**Records to process**
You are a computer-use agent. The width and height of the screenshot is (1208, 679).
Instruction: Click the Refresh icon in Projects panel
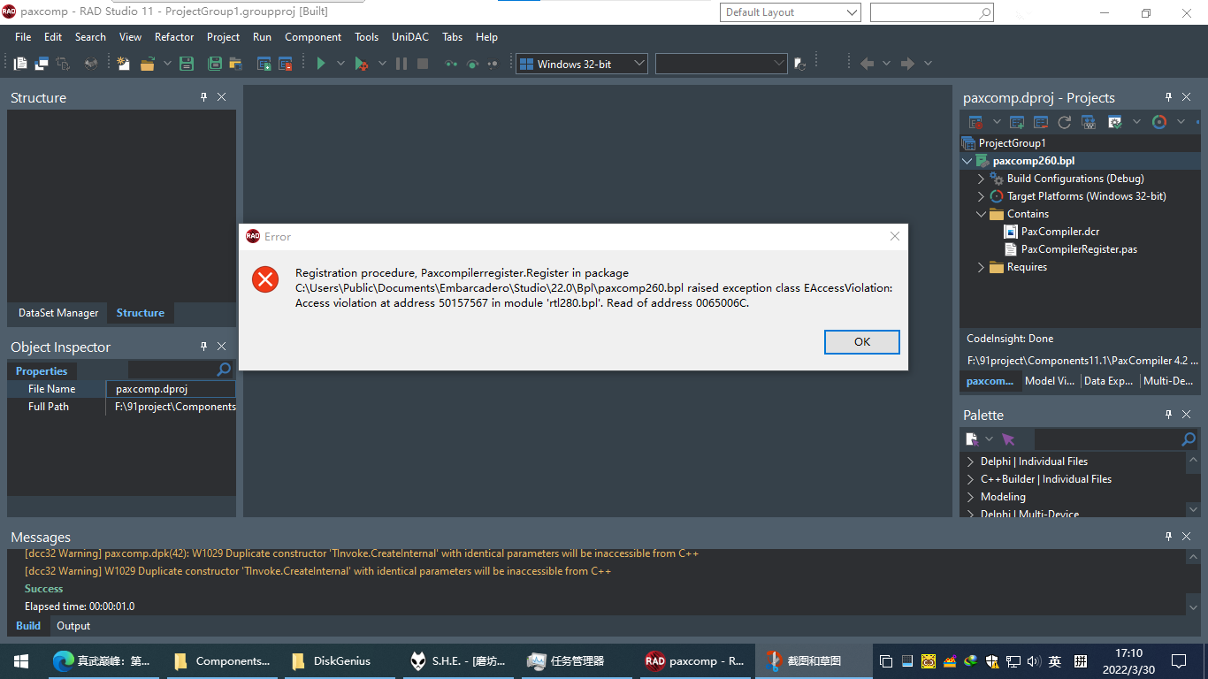[1064, 122]
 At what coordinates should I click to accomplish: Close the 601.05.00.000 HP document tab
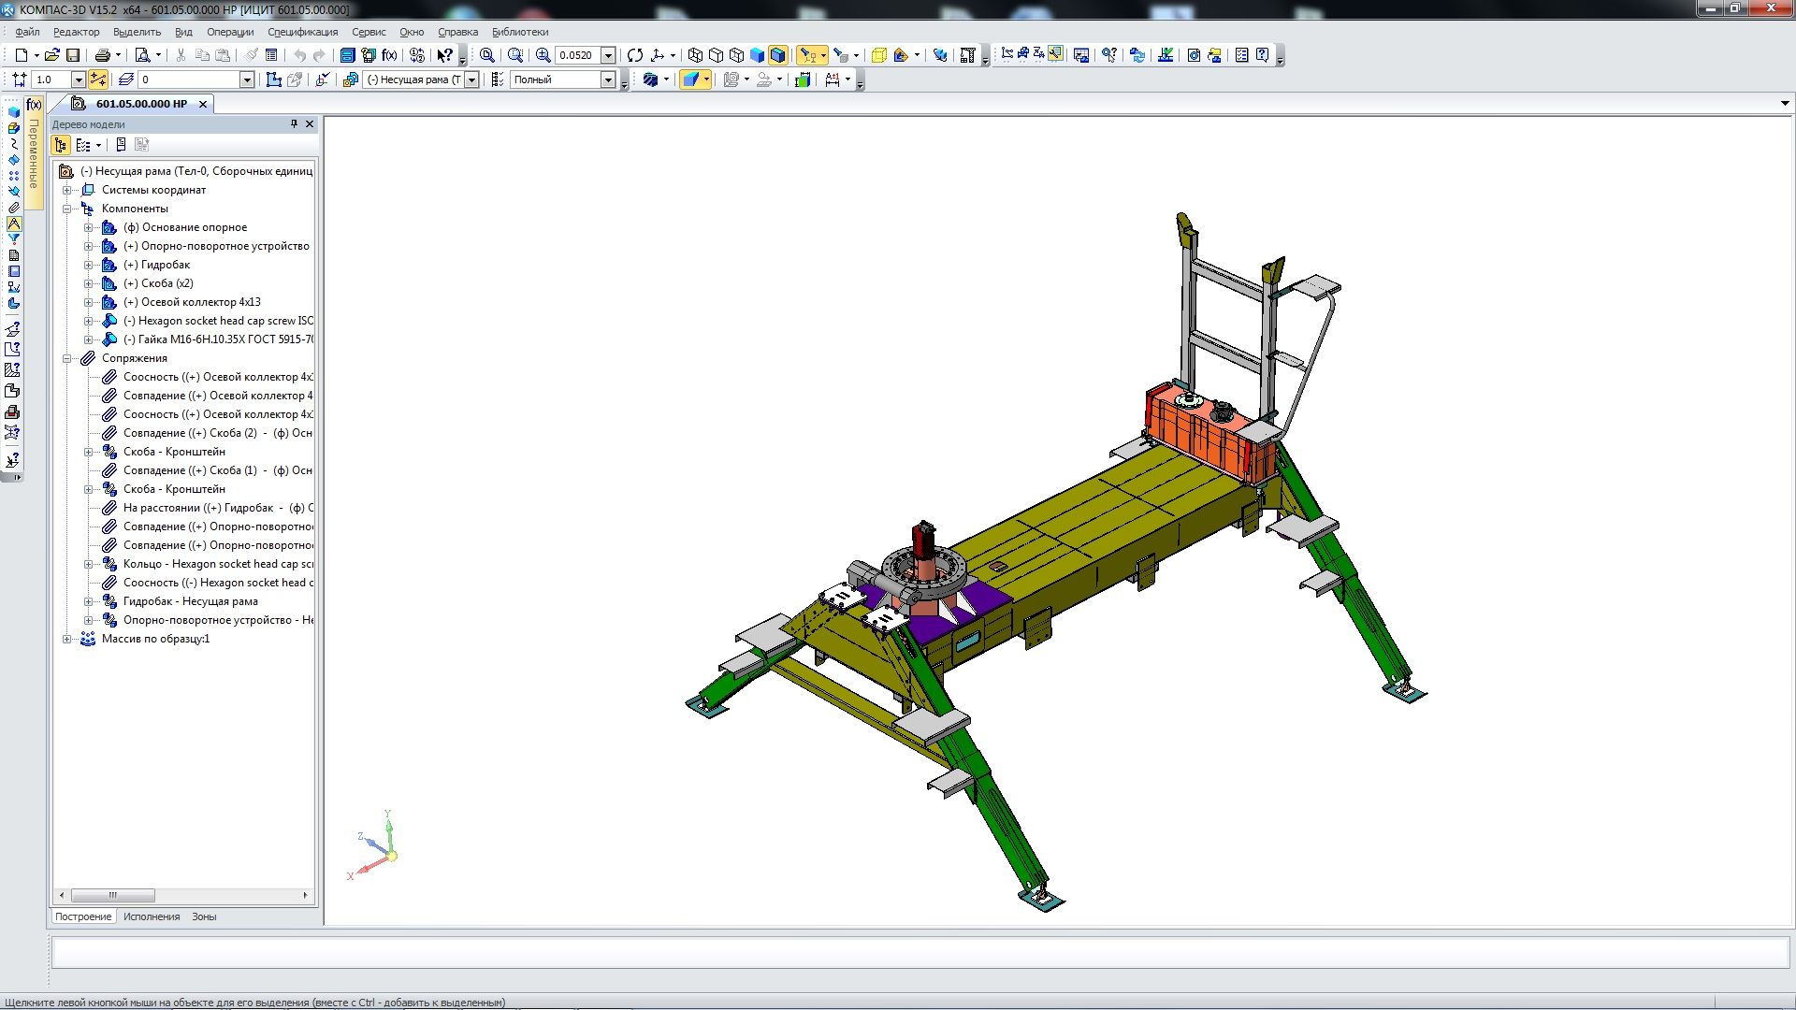click(202, 104)
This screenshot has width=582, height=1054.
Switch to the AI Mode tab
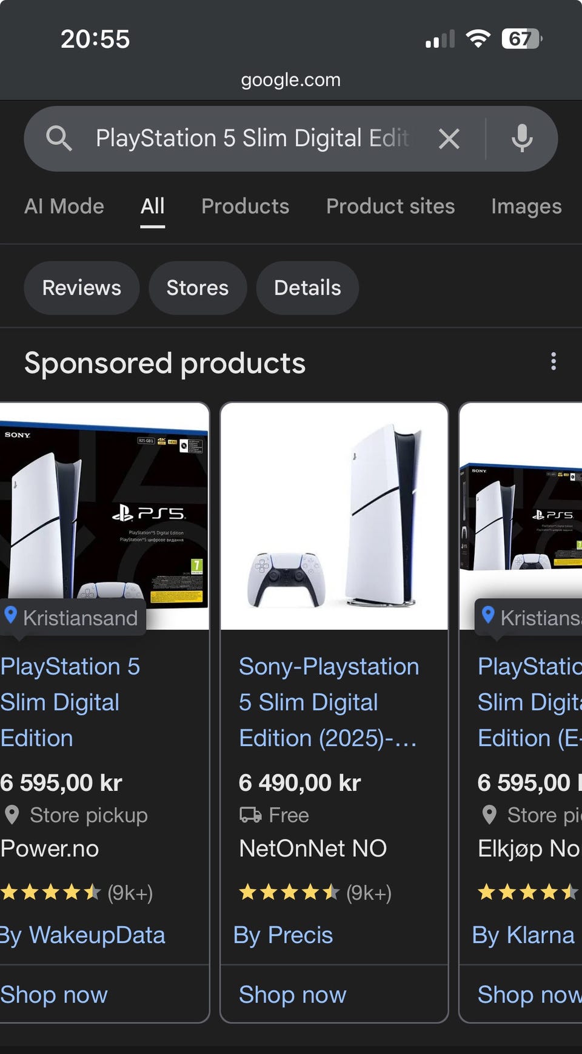[64, 207]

**Stated task**
Rewrite all the records above with "screenshot" changed to "screen capture" wherever it occurs, keeping everything else the same. Leave out the pictures.

**Solution for this task**
You are a computer-use agent. The width and height of the screen capture is (1208, 679).
Instruction: Click the Refresh icon in Projects panel
[1064, 122]
 At what coordinates should I click to accomplish: Close the 601.05.00.000 HP document tab
click(202, 104)
This screen capture has width=582, height=1054.
Switch to the AI Mode tab
[64, 207]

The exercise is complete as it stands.